(SEM V) THEORY EXAMINATION 2023-24 BUSINESS INTELLIGENCE AND ANALYTICS
Course: B.Tech (Semester V)
Subject Code: KDS051
Subject Name: Business Intelligence and Analytics
Maximum Marks: 100
Time: 3 Hours
Pattern:
Section A: 10 short questions × 2 marks = 20 marks
Section B: Attempt any 3 × 10 marks = 30 marks
Section C (Q3–Q7): Attempt any 1 part per question × 10 marks = 50 marks
SECTION A – Short Answer Questions (2 × 10 = 20 Marks)
a. What is the historical context of Business Intelligence, and how has it evolved over time?
b. Explain the significance of effective and timely decision-making in BI.
c. Define Data Mining and highlight its significance in BI.
d.

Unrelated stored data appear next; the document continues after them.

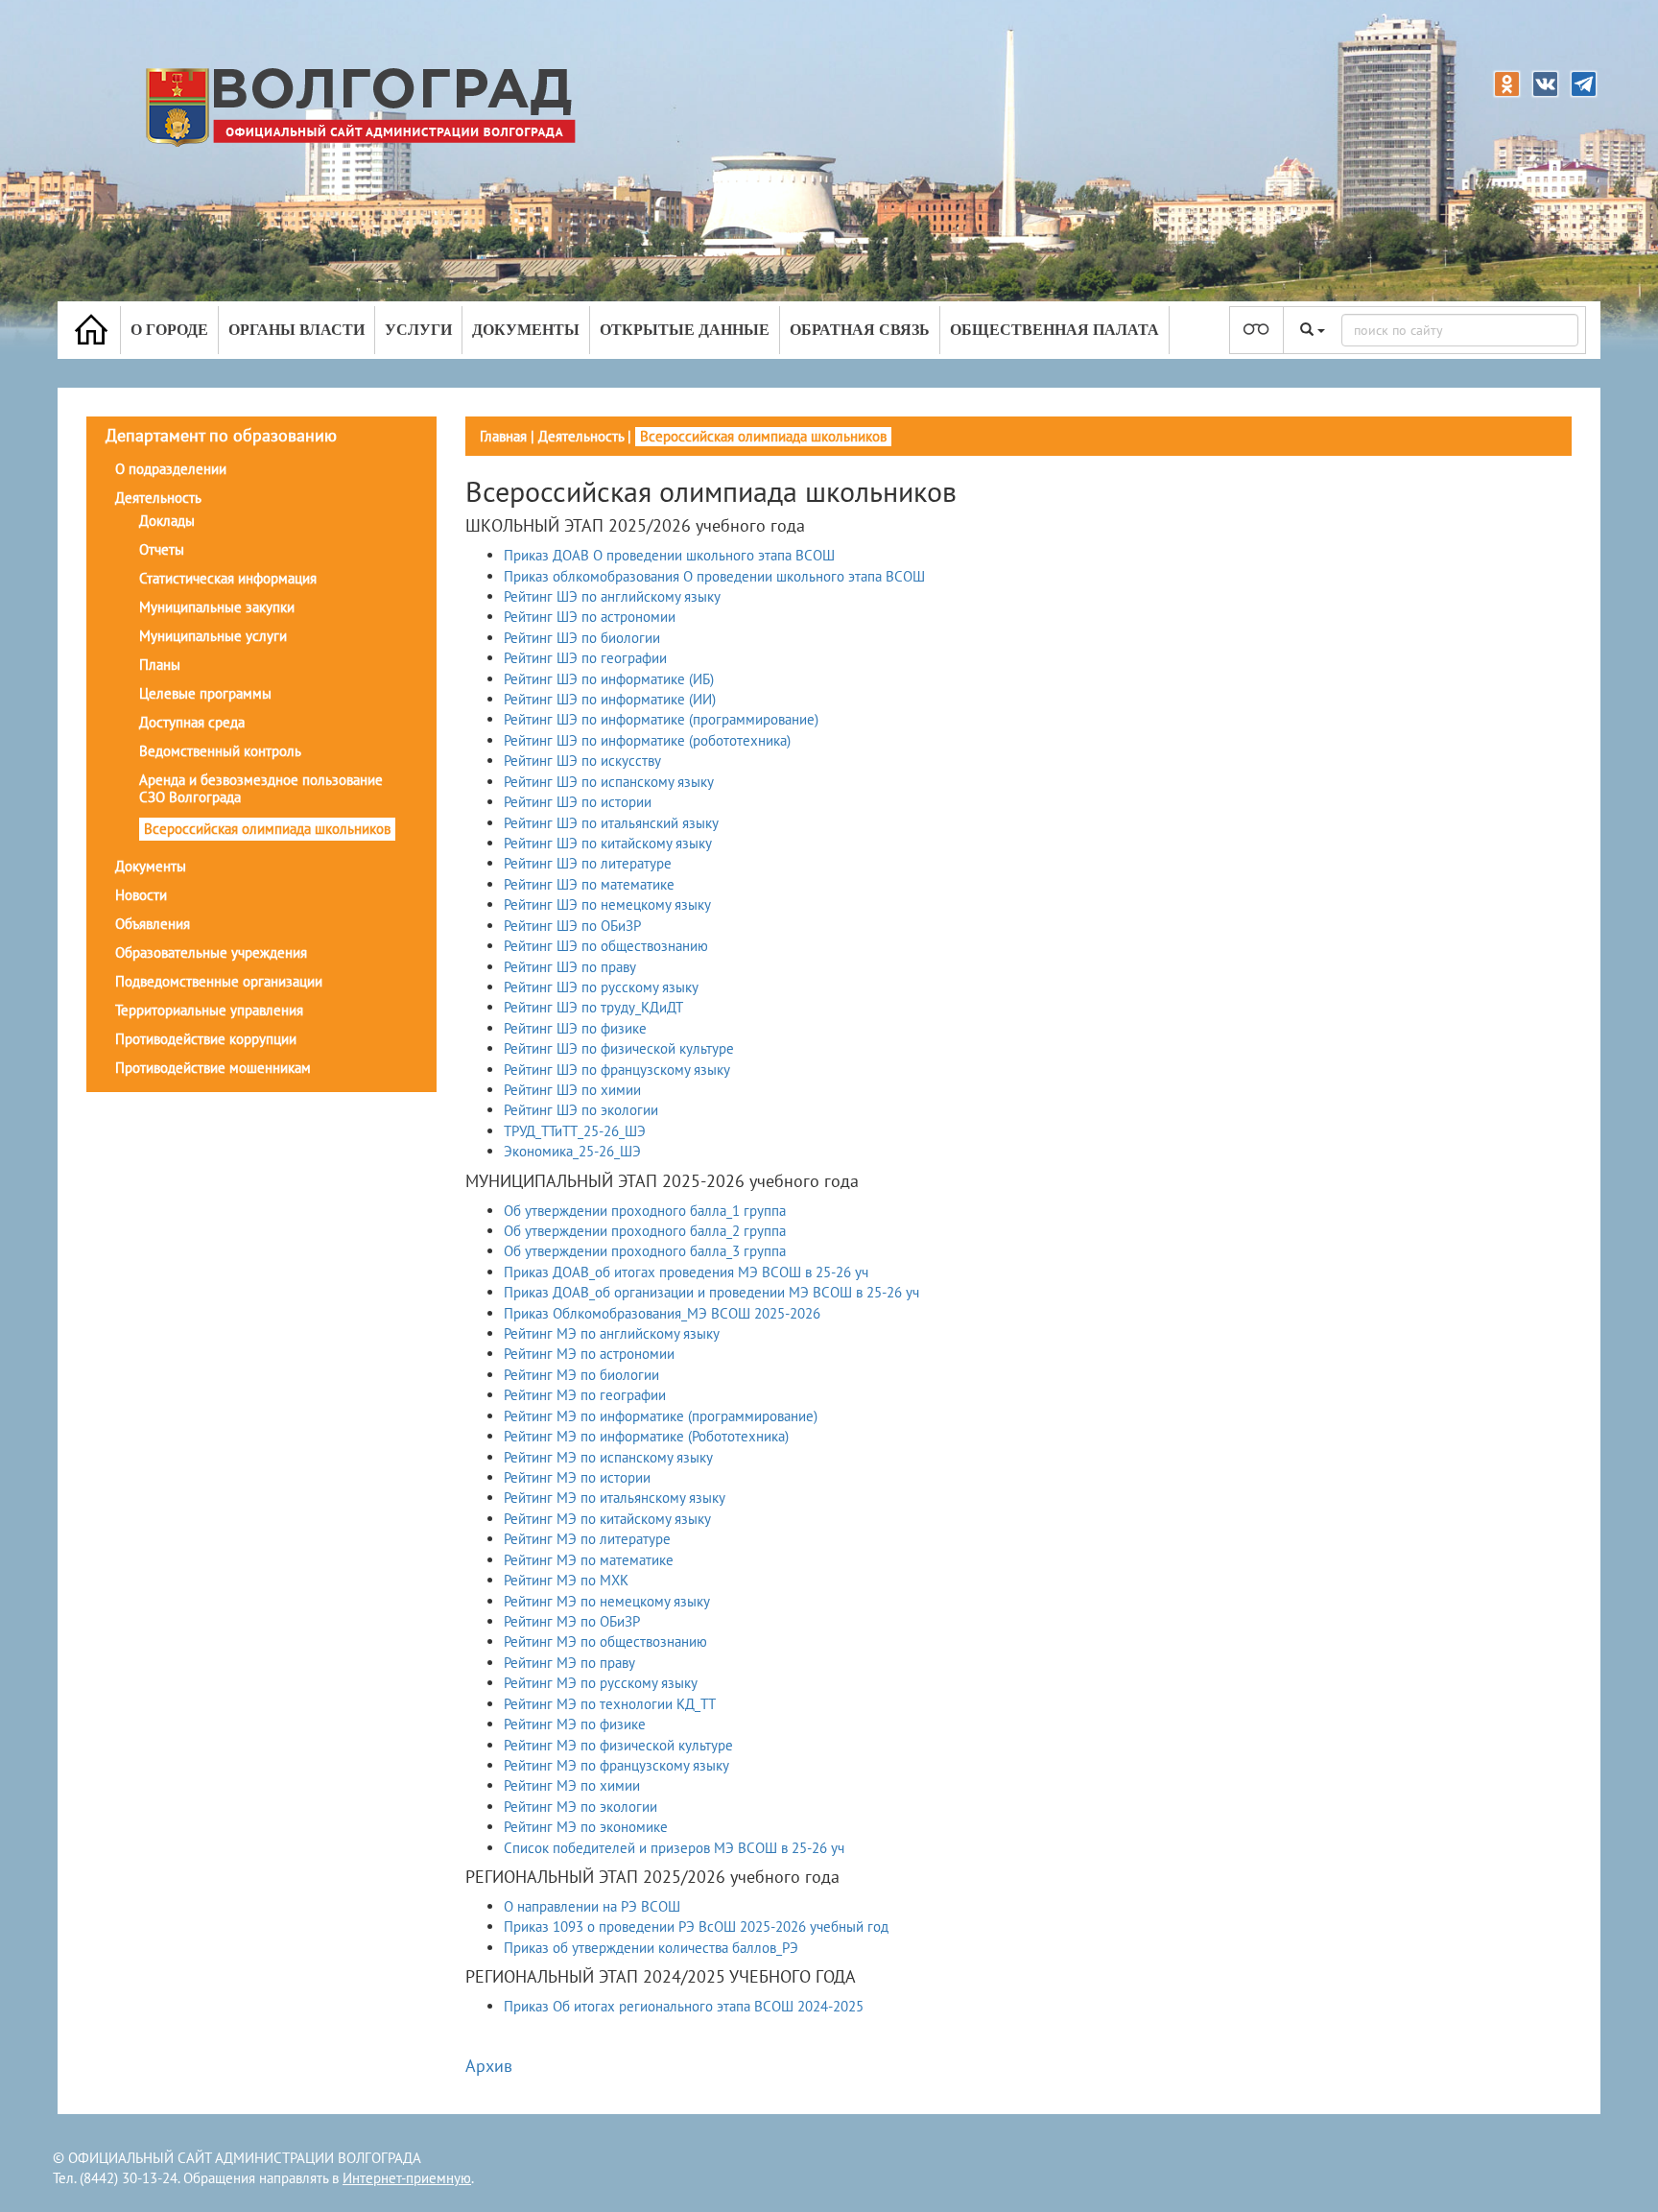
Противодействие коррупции (205, 1039)
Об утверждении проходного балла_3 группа (645, 1251)
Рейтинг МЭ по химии (572, 1785)
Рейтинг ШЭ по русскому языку (601, 987)
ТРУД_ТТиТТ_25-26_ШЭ (575, 1131)
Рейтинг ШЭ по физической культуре (619, 1048)
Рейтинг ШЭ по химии (572, 1090)
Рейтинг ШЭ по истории (577, 802)
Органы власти (296, 329)
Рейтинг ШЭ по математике (589, 884)
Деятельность (158, 497)
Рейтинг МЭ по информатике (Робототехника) (646, 1436)
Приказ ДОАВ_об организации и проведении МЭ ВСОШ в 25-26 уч (711, 1292)
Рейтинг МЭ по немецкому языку (607, 1601)
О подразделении (170, 469)
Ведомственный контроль (220, 751)
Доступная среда (192, 722)
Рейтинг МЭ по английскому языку (612, 1333)
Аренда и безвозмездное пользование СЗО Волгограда (261, 788)
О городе (169, 329)
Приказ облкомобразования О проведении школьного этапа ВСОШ (714, 576)
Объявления (152, 924)
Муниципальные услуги (213, 636)
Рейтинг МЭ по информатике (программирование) (660, 1416)
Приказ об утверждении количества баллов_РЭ (651, 1947)
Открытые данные (685, 329)
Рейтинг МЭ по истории (577, 1477)
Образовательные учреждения (211, 952)
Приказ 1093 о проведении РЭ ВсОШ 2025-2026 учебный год (696, 1926)
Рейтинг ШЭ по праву (570, 967)
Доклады (167, 520)
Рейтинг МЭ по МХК (566, 1580)
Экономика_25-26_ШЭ (572, 1151)
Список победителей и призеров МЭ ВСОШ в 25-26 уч (674, 1848)
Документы (526, 329)
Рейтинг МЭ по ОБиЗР (572, 1621)
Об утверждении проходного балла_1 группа (645, 1210)
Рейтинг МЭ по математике (589, 1560)
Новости (141, 895)
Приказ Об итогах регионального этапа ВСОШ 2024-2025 (684, 2006)
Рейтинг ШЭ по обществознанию (606, 946)
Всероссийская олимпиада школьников (267, 829)
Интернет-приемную (407, 2178)
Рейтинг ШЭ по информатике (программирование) (661, 719)
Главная (503, 436)
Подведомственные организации (218, 981)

Explain the architecture of Data Mining.
e. What is the purpose of Data Validation in BI?
f. Explain the concept of Data Transformation.

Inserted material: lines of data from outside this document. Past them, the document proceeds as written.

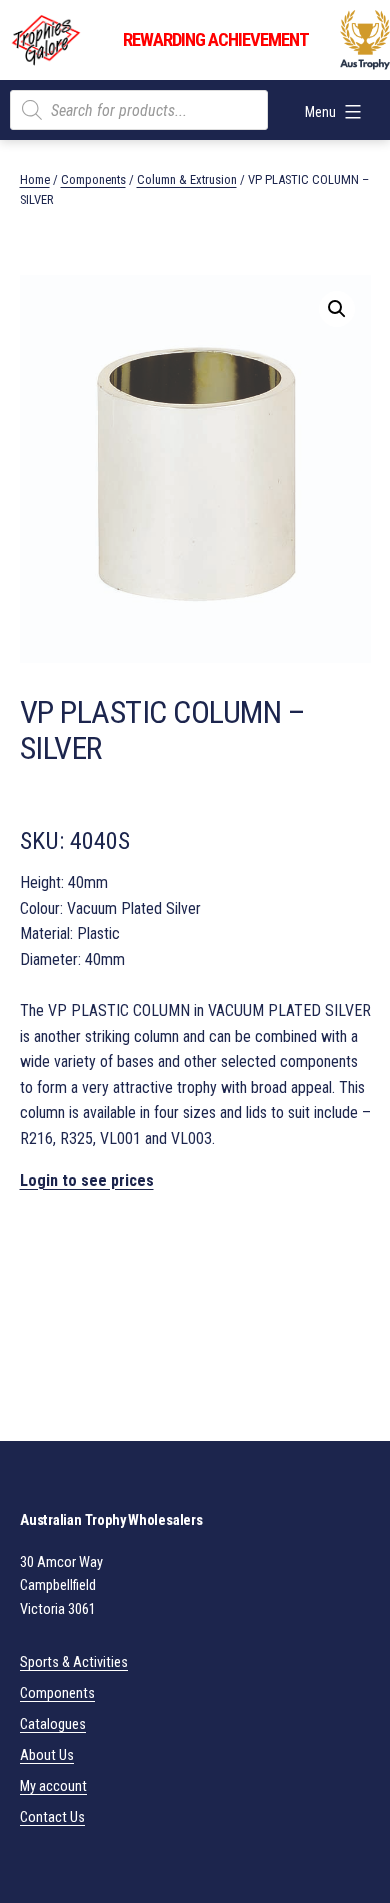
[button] (337, 309)
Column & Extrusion (187, 179)
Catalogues (53, 1724)
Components (93, 179)
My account (53, 1786)
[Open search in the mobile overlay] (139, 110)
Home (35, 179)
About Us (47, 1755)
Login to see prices (87, 1180)
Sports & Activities (74, 1662)
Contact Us (52, 1817)
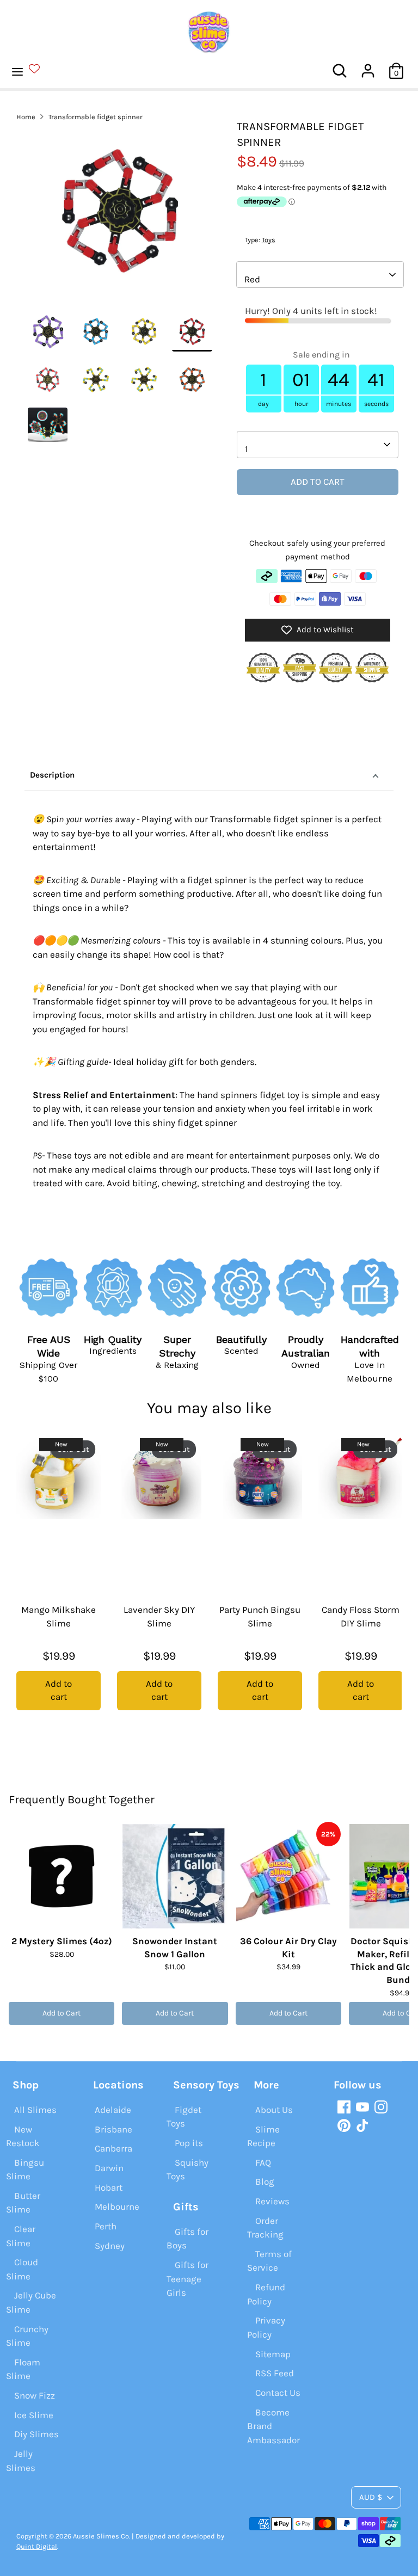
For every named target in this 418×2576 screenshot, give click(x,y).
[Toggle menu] (32, 71)
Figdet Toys (184, 2116)
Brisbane (113, 2129)
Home (25, 117)
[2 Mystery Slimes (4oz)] (61, 1876)
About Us (274, 2109)
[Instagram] (381, 2106)
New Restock (23, 2136)
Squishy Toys (187, 2169)
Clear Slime (20, 2235)
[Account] (368, 66)
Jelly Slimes (20, 2460)
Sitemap (273, 2354)
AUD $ (370, 2497)
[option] (120, 215)
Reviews (272, 2201)
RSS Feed (274, 2373)
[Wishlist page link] (41, 68)
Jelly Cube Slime (31, 2302)
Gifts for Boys (187, 2238)
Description (52, 775)
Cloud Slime (22, 2269)
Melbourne (117, 2206)
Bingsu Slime (25, 2169)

g. What is the analytics process?
h. Differentiate between Descriptive and Prescriptive Analytics.
i. Define Business Activity Monitoring (BAM).
j. What is Complex Event Processing (CEP)?
SECTION B – Descriptive / Analytical Questions (Any 3 × 10 = 30 Marks)
a. Explain the significance of mathematical models in BI. Discuss types, applications, and impact on decision accuracy.
b. Detailed analysis of OLAP (Online Analytical Processing): tools, applications, and examples.
c. Overview of Principal Component Analysis (PCA) – principles, applications, and benefits in dimensionality reduction.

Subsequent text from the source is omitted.